Waiting for our bullet train back to Tokyo
Four days in Kyoto was just too fast. While we got to see most of the places we wanted to go to being the dutiful tourists that we were, we didn’t get to simply wander around most of the areas (downtown Kyoto, Nanzen-ji, I know you still have so many little corners to be explored). I was in love with this city and it was time to break up. (Or at least engage in a long-distance love affair, which is sort of the whole point to these blog entries, really.) The plus side to leaving Kyoto was getting to ride the shinkansen again (this time I knew how to close the lock in the toilet to avoid anymore dreadful flashing incidents), and eating the bento lunch we bought at one of the glorious food stalls at the depachika of Isetan at Kyoto Station.
P's bento lunch in the shinkansen
I got chicken karaage with some kind of fish tempura, while P got chicken teriyaki. Both came with rice, some shredded cabbage, some tsukudani and those cute cut-up vegetables in a plastic bento. I thought, if we’re to judge a culture’s level of refinement by how it prepares take-out food, the Japanese will likely win hands down. The only downside to it—where do all those nice, little packaging go after we’re done with them. (A quick web search on Japan’s garbage situation would immediately lead to articles on its effective waste management and recycling process.)
When we got to Shinagawa Station in Tokyo, we took the JR Yamanote line to Ueno (where we could still use our JR Pass, yay!), then the Ginza line to Asakusa. Considered one of the city’s few districts that retain the supposed vibe of the old Tokyo, Asakusa is also home to a number of affordable guesthouses and hostels—in one of which we got a room for our remaining two nights in Japan. Asakusa is also where you can find the popular Buddhist temple, Senso-ji, and the popular hanami spot of Sumida Park. So after P and I checked in and got settled in our room, we headed out.

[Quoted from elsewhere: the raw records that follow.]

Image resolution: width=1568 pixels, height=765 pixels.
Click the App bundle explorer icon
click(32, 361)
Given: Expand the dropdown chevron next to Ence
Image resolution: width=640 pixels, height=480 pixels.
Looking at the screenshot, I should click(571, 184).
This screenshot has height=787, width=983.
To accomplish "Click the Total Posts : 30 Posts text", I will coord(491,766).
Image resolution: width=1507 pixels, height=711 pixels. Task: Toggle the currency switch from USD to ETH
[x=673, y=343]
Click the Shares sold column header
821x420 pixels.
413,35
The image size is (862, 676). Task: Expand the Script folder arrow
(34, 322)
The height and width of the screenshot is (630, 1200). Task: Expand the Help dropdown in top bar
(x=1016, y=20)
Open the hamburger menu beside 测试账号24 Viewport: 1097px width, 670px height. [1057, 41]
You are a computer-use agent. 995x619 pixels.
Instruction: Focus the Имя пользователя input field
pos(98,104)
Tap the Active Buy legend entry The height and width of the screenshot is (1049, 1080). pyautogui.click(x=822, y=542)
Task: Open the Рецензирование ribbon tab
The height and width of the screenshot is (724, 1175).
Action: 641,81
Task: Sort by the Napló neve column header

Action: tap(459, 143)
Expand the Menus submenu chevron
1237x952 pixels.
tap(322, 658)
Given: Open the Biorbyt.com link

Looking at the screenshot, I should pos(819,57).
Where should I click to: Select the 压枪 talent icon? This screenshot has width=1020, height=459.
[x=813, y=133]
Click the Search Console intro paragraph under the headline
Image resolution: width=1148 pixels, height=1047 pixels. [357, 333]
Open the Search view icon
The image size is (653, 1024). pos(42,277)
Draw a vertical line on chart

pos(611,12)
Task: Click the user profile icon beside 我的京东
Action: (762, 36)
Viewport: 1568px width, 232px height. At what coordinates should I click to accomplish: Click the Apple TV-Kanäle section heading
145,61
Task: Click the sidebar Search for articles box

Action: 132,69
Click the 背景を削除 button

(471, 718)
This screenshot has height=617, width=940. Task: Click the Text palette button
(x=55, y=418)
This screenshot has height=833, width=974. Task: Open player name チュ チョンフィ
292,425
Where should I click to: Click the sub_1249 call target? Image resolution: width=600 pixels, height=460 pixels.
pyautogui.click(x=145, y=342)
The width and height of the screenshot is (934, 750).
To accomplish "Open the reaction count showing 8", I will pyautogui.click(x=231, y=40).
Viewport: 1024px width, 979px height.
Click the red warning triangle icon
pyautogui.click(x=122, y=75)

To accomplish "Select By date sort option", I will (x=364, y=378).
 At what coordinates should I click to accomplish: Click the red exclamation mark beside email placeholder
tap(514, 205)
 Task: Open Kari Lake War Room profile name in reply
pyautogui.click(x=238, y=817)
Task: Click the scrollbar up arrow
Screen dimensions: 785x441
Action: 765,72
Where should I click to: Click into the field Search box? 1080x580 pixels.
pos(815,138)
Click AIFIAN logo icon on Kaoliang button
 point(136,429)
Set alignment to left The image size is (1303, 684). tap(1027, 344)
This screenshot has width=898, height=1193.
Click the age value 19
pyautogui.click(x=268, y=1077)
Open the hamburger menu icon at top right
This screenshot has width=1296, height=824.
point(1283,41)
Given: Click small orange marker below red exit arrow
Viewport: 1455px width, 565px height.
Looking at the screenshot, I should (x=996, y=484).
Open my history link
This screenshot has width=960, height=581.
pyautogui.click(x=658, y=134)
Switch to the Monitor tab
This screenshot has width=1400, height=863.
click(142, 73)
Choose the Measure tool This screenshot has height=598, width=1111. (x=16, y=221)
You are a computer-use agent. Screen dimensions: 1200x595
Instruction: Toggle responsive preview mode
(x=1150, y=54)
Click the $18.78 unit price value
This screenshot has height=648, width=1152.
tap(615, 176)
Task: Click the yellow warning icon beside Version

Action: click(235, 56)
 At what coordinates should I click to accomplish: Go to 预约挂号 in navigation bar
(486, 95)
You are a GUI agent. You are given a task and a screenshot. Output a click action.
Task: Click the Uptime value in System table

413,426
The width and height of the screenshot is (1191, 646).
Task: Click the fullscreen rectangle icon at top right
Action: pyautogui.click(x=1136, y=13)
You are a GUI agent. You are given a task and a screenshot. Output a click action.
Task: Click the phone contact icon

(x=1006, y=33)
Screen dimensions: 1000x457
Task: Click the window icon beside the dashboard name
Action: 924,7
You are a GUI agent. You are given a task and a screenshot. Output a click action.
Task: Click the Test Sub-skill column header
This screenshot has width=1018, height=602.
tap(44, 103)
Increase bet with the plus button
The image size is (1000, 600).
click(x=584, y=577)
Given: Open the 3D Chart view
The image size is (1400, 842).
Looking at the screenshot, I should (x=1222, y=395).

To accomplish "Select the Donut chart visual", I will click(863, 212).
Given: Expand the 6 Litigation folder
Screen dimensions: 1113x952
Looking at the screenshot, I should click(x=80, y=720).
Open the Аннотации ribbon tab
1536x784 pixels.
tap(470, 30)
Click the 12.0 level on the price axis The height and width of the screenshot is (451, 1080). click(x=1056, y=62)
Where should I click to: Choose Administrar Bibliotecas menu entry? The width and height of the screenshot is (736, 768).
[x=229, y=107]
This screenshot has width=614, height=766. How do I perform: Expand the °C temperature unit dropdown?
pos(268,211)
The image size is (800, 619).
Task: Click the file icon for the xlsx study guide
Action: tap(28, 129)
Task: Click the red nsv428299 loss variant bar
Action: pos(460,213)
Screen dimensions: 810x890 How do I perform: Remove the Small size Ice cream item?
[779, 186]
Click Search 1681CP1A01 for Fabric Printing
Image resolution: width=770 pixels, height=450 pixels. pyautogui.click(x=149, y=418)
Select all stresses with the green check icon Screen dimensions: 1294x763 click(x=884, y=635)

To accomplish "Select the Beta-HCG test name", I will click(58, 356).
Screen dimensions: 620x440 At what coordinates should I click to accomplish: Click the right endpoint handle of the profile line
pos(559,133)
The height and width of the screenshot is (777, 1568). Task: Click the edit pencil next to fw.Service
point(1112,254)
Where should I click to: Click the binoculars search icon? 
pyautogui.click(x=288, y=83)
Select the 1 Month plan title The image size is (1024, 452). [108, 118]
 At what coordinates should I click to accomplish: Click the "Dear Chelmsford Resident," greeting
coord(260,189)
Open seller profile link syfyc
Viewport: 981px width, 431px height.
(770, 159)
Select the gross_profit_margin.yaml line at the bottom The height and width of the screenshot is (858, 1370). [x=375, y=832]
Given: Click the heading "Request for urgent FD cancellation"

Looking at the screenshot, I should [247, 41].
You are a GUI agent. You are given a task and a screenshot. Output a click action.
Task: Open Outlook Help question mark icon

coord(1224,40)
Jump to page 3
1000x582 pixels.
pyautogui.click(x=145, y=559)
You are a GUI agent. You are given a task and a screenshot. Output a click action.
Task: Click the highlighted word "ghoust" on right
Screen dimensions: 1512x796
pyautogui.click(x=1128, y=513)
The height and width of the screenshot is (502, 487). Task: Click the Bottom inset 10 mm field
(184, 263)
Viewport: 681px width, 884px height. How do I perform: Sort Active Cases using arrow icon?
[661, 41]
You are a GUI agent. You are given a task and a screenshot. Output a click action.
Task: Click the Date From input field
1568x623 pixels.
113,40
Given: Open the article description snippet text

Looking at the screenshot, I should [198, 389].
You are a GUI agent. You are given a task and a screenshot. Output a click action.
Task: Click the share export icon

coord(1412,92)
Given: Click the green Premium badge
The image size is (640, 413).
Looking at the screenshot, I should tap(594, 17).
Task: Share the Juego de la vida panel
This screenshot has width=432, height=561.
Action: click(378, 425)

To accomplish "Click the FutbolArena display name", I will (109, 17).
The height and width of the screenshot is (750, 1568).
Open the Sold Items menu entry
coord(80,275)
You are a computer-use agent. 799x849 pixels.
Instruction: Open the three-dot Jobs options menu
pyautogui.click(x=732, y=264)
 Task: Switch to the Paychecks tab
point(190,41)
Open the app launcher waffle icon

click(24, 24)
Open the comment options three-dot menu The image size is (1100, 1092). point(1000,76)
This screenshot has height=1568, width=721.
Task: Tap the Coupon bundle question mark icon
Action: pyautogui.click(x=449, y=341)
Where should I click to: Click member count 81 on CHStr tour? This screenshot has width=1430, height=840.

There’s always joy in trying to find your destination—unless you’re lugging a heavy baggage or your companion/the weather is miserable. That afternoon, our bags were stashed, the weather was fine, and P and I were happy to be back in Tokyo (even if it did mean saying goodbye to Kyoto) and to not have to wear four layers of clothing (only three this time). We got a bit lost on our way to Senso-ji, but ended up in Sumida Park, another popular spot for cherry blossom viewing. After a stroll in the park, we finally found Senso-ji.
Kaminarimon, entrance gate to Senso-ji
If I thought the number of tourists in the temples of Kyoto were a lot, standing in front of Senso-ji, by its large entrance gates (Kaminarimon), I realized we had stumbled upon the mother lode of Tokyo tourists—bus loads and boat loads (coming from the nearby river cruise). With the free admission and located right along a busy avenue, Senso-ji attracts multitudes and is considered the most popular of Tokyo’s temples. (The fact that it houses the golden image of Kannon, the Buddhist Goddess of Mercy, supposedly fished out of Sumida River in year 628, might also have something to do with it.) The crowd thickens even more past the first gate and into Nakamise-dōri, a shopping street of 250 meters lined with shops selling souvenirs and local delicacies.
Even after only spending a week in Japan, a visit to its restaurants, marketplaces and shopping streets should clue you in that the country is big on rice and beans and all its byproducts. Like other Asian countries, rice figures heavily in its meals. Then there are its byproducts—sake (rice wine), mochi (rice cakes made of glutinous rice), and rice flour used to make dango, various wagashi (Japanese sweets) and crackers. And because of Japan’s rich Buddhist history, the bean or mame is also big. It’s the source of Japanese staples such as tofu, yuba (soy milk skin), miso, soy sauce and anko (sweet paste made from azuki beans).
Nakamise Shopping Street—so this is where all the Tokyo tourists are
At Nakamise Shopping Street, stalls selling snacks and boxes of local goodies seem to be only made up of those two things. There were rice crackers of different shapes and sizes and Japanese sweets (such as ningyoyaki) filled with red bean paste. (I admit, I originally thought the red-brown filling was chocolate, which prompted me to buy a bag to snack on.)
Want some rice crackers?
Homemade fried bean-jam bun
Japanese sweets such as ningyoyaki, which is pancake or waffle batter filled with red bean paste and cooked in a mold
After P and I got through the crowd of Nakamise (though not without losing each other at some point), we got to the temple’s second gate, the Hozomon. The crowd had thinned considerably and only then did we realize that the main hall of the temple was already closed for the day. We contentedly took photos of the five-storied pagoda next to it (no other tourists on the background!) and the less crowded Hozomon gate. It was closing time, after all.